When and Where the Chain of Responsibility Pattern Can Be Applied
- When you need to separate the sender and receiver of a request.
- Candidates for handling a request are determined during runtime.
- To avoid specific handlers in your code, you can use this technique.
- When you want to send a request to a specific object but don’t know which one.
- This approach is recommended when numerous objects can handle a request, and the handler does not have to be a single object. In addition, the handler is chosen on the fly.
Handler
For all concrete handlers, the Handler declares an interface that is the same. Only one method is usually provided for handling requests; however, this method may also be used to determine the next handler in the chain.
Base Handler
An optional class called Base Handler is used to store boilerplate code for all handler classes. The following handler is often stored in a field defined by this class. When a client passes a handler to the previous handler’s function Object or setter, the chain can be built. Alternatively, the class can implement the usual handling behavior: it can simply send execution to the next handler after determining whether or not the current handler exists.
Concrete Handler
Three concrete handlers include the code for processing requests. Receivers of requests must select whether or not to process them before passing them along to the next handler in their respective line of command. Handlers are normally self-contained and immutable, accepting all necessary data once via the function Object.
Client
Depending on the program's logic, the client may create chains only once or dynamically. This doesn’t necessarily mean the first handler in the chain receives a request.
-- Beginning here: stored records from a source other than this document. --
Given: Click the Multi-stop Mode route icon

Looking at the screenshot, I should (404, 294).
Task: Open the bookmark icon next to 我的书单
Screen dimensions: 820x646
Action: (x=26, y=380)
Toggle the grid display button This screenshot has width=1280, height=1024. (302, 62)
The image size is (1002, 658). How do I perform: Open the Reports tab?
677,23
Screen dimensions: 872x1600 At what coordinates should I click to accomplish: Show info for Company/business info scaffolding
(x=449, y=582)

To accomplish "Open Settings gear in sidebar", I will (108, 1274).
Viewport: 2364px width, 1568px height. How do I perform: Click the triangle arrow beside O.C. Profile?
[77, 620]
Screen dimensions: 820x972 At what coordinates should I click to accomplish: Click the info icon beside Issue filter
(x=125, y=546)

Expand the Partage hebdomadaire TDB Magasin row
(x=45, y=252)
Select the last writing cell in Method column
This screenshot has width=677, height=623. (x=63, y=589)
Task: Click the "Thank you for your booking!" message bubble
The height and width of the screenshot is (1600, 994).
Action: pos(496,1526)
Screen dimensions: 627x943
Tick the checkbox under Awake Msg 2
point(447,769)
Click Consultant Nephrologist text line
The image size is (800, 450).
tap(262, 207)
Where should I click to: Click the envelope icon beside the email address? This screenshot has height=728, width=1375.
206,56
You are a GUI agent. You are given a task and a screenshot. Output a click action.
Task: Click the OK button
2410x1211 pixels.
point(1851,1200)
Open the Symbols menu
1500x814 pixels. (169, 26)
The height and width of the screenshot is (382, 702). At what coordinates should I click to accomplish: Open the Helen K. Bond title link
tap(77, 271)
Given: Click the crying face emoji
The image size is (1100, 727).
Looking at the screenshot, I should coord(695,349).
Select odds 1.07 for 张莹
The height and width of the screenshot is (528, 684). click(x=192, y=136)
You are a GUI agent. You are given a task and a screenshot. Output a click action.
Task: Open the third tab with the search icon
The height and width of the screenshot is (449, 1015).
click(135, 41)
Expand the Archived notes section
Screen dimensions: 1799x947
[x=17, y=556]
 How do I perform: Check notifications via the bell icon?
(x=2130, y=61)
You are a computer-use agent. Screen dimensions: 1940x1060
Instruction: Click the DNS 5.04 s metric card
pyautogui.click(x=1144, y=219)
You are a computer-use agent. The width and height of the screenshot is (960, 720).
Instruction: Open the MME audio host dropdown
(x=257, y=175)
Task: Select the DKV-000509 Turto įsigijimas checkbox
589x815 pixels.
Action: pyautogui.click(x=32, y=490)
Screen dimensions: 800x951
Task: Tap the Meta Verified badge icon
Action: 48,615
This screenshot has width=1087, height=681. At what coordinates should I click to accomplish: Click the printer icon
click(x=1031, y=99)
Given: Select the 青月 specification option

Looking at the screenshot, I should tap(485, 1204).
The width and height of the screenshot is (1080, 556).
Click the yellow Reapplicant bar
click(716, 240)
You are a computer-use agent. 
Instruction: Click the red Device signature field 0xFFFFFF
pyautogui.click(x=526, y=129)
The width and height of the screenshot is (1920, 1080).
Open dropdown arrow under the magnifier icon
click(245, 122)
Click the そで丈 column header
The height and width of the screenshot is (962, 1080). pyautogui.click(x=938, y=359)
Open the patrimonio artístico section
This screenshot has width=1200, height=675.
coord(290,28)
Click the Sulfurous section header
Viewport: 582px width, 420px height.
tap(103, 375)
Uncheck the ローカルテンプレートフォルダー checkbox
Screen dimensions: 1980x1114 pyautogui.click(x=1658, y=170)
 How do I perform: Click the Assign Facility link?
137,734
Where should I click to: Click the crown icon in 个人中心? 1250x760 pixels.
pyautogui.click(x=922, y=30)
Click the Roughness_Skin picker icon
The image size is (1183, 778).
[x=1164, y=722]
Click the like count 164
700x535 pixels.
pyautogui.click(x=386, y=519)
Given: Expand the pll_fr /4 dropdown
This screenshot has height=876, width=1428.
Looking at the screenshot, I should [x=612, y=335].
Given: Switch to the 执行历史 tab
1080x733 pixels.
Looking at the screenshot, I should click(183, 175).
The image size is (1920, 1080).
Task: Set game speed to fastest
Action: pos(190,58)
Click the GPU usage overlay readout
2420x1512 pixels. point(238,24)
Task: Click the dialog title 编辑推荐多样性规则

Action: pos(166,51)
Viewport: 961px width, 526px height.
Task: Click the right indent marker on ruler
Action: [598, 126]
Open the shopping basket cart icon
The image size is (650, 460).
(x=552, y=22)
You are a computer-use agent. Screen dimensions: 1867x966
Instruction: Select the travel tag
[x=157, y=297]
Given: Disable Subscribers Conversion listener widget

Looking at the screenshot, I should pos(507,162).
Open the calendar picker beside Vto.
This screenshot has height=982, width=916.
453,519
Advantages of the Chain of Responsibility Pattern
- To lessen the degree of connection. The transmitter and receiver must be separated to do this.
- Uncomplicated thing. Nothing about the chain structure is essential knowledge for the item.
- The flexibility of objects assigned tasks should be improved. One can dynamically add and remove responsibility by rearranging the chain members or rearranging their order.
- Increase the processing of requests to a new level of comfort.
Disadvantages of Chain of Responsibility Pattern
- The receipt of the request is not a guarantee but rather a requirement.
- As a result, the system’s performance will be hampered, and the difficulty of debugging the code.
- Due to debug, it may be difficult to see the characteristics of the operation.
Conclusion
Chained Patterns combine numerous linked outputs to form a single result. The request from the client is initially received by Service A if there are three services in a chain. The next step is to communicate with Service B and gather data. Finally, the second service communicates with the third to produce the consolidated result.
All of these services use synchronous HTTP requests and responses. In addition, the client doesn’t receive any output until the request has passed through all of the services and received the appropriate replies.